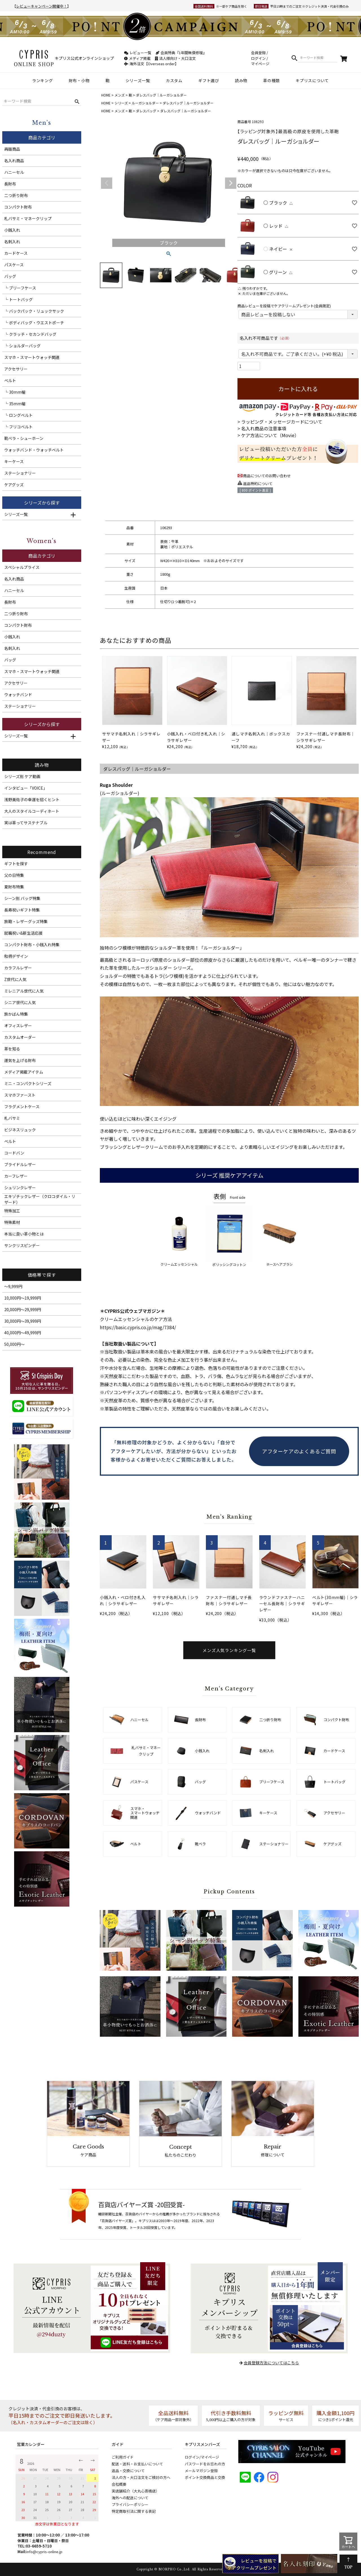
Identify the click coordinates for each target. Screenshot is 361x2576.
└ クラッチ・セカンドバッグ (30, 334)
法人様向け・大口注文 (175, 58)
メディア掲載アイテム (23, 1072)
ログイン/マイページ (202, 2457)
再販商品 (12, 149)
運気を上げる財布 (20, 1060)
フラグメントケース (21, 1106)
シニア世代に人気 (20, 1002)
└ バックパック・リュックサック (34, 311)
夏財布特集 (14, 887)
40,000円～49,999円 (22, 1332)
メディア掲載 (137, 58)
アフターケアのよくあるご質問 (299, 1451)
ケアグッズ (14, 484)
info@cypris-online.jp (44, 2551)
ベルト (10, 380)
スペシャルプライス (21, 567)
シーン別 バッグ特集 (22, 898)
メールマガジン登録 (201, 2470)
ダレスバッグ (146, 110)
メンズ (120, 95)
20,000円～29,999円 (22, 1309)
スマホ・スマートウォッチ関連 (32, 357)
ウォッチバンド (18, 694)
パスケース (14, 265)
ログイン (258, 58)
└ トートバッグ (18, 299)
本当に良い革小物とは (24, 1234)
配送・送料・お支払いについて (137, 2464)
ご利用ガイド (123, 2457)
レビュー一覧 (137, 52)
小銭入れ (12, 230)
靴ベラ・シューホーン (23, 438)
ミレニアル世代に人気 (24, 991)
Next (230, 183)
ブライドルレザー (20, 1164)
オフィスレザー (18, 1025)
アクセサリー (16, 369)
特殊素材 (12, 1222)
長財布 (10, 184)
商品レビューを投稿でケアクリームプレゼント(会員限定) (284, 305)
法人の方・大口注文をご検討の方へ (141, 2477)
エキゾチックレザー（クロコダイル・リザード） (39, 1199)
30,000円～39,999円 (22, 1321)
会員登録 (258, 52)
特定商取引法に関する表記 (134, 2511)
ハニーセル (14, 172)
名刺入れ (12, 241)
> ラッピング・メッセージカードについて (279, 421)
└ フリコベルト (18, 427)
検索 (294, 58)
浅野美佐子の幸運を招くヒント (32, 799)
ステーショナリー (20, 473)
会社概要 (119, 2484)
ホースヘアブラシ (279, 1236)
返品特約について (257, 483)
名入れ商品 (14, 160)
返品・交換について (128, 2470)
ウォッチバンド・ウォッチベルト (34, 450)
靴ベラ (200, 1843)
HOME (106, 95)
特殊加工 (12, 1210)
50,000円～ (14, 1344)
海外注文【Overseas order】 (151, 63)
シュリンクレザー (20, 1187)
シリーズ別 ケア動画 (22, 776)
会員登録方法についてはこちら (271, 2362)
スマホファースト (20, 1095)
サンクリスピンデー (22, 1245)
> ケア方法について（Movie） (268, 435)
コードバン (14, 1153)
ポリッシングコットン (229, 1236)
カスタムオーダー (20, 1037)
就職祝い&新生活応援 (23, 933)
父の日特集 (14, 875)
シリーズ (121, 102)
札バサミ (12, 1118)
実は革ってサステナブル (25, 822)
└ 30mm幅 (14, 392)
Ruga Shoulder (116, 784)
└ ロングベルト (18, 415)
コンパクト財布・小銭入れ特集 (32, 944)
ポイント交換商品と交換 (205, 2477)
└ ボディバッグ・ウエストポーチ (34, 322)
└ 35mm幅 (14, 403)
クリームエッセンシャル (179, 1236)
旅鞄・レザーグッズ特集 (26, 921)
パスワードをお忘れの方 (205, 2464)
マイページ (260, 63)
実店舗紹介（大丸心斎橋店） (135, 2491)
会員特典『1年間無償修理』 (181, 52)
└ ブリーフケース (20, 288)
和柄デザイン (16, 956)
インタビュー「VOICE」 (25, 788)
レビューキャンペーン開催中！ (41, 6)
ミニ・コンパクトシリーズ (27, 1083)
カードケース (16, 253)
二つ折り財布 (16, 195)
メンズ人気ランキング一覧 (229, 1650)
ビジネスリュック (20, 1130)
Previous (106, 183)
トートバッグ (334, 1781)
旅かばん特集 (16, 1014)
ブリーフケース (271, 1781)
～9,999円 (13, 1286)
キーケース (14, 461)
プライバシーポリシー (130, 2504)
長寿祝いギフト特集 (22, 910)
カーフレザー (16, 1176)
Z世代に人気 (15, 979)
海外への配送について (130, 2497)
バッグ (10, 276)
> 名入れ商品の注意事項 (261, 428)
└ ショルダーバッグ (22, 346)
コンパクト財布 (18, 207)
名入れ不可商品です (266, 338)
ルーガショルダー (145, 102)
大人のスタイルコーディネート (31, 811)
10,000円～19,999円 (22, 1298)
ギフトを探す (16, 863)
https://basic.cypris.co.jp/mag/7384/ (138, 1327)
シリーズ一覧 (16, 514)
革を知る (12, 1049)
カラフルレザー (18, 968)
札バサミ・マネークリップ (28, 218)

- Written task:
Reproduce all of the material above with every occurrence of "財布" changed to "ウォレット" and all other text left unchanged. Omit the pictures from your response.

- Reply to the exercise:
Identify the click coordinates for each target. Screenshot is 361x2576.
└ クラッチ・セカンドバッグ (30, 334)
法人様向け・大口注文 (175, 58)
メディア掲載アイテム (23, 1072)
ログイン/マイページ (202, 2457)
再販商品 (12, 149)
運気を上げるウォレット (20, 1060)
フラグメントケース (21, 1106)
シニア世代に人気 (20, 1002)
└ バックパック・リュックサック (34, 311)
夏ウォレット特集 (14, 887)
40,000円～49,999円 (22, 1332)
メディア掲載 (137, 58)
アフターケアのよくあるご質問 (299, 1451)
ケアグッズ (14, 484)
info@cypris-online.jp (44, 2551)
ベルト (10, 380)
スペシャルプライス (21, 567)
シーン別 バッグ特集 (22, 898)
メールマガジン登録 (201, 2470)
ダレスバッグ (146, 110)
メンズ (120, 95)
20,000円～29,999円 (22, 1309)
スマホ・スマートウォッチ関連 (32, 357)
ウォッチバンド (18, 694)
パスケース (14, 265)
ログイン (258, 58)
└ トートバッグ (18, 299)
本当に良い革小物とは (24, 1234)
配送・送料・お支払いについて (137, 2464)
ご利用ガイド (123, 2457)
レビュー一覧 (137, 52)
小銭入れ (12, 230)
靴ベラ・シューホーン (23, 438)
ミレニアル世代に人気 (24, 991)
Next (230, 183)
ブライドルレザー (20, 1164)
オフィスレザー (18, 1025)
アクセサリー (16, 369)
特殊素材 (12, 1222)
長ウォレット (10, 184)
商品レビューを投稿でケアクリームプレゼント(会員限定) (284, 305)
法人の方・大口注文をご検討の方へ (141, 2477)
エキゾチックレザー（クロコダイル・リザード） (39, 1199)
30,000円～39,999円 (22, 1321)
会員登録 (258, 52)
特定商取引法に関する表記 (134, 2511)
ハニーセル (14, 172)
名刺入れ (12, 241)
> ラッピング・メッセージカードについて (279, 421)
└ フリコベルト (18, 427)
検索 (294, 58)
浅野美佐子の幸運を招くヒント (32, 799)
ステーショナリー (20, 473)
会社概要 (119, 2484)
ホースヘアブラシ (279, 1236)
返品特約について (257, 483)
名入れ商品 (14, 160)
返品・交換について (128, 2470)
ウォッチバンド・ウォッチベルト (34, 450)
靴ベラ (200, 1843)
HOME (106, 95)
特殊加工 (12, 1210)
50,000円～ (14, 1344)
海外注文【Overseas order】 (151, 63)
シュリンクレザー (20, 1187)
シリーズ別 ケア動画 (22, 776)
会員登録方法についてはこちら (271, 2362)
スマホファースト (20, 1095)
サンクリスピンデー (22, 1245)
> ケア方法について（Movie） (268, 435)
コードバン (14, 1153)
ポリッシングコットン (229, 1236)
カスタムオーダー (20, 1037)
就職祝い&新生活応援 (23, 933)
父の日特集 (14, 875)
シリーズ (121, 102)
札バサミ (12, 1118)
実は革ってサステナブル (25, 822)
└ 30mm幅 (14, 392)
Ruga Shoulder (116, 784)
└ ロングベルト (18, 415)
コンパクトウォレット・小銭入れ特集 (32, 944)
ポイント交換商品と交換 (205, 2477)
└ ボディバッグ・ウエストポーチ (34, 322)
└ 35mm幅 (14, 403)
クリームエッセンシャル (179, 1236)
旅鞄・レザーグッズ特集 (26, 921)
パスワードをお忘れの方 (205, 2464)
マイページ (260, 63)
実店舗紹介（大丸心斎橋店） (135, 2491)
会員特典『1年間無償修理』 (181, 52)
└ ブリーフケース (20, 288)
和柄デザイン (16, 956)
インタビュー「VOICE」 (25, 788)
レビューキャンペーン開催中！ (41, 6)
ミニ・コンパクトシリーズ (27, 1083)
カードケース (16, 253)
二つ折りウォレット (16, 195)
メンズ人気ランキング一覧 (229, 1650)
ビジネスリュック (20, 1130)
Previous (106, 183)
トートバッグ (334, 1781)
旅かばん特集 (16, 1014)
ブリーフケース (271, 1781)
～9,999円 (13, 1286)
キーケース (14, 461)
プライバシーポリシー (130, 2504)
長寿祝いギフト特集 (22, 910)
カーフレザー (16, 1176)
Z世代に人気 (15, 979)
海外への配送について (130, 2497)
バッグ (10, 276)
> 名入れ商品の注意事項 (261, 428)
└ ショルダーバッグ (22, 346)
コンパクトウォレット (18, 207)
名入れ不可商品です (266, 338)
ルーガショルダー (145, 102)
大人のスタイルコーディネート (31, 811)
10,000円～19,999円 (22, 1298)
ギフトを探す (16, 863)
https://basic.cypris.co.jp/mag/7384/ (138, 1327)
シリーズ一覧 (16, 514)
革を知る (12, 1049)
カラフルレザー (18, 968)
札バサミ・マネークリップ (28, 218)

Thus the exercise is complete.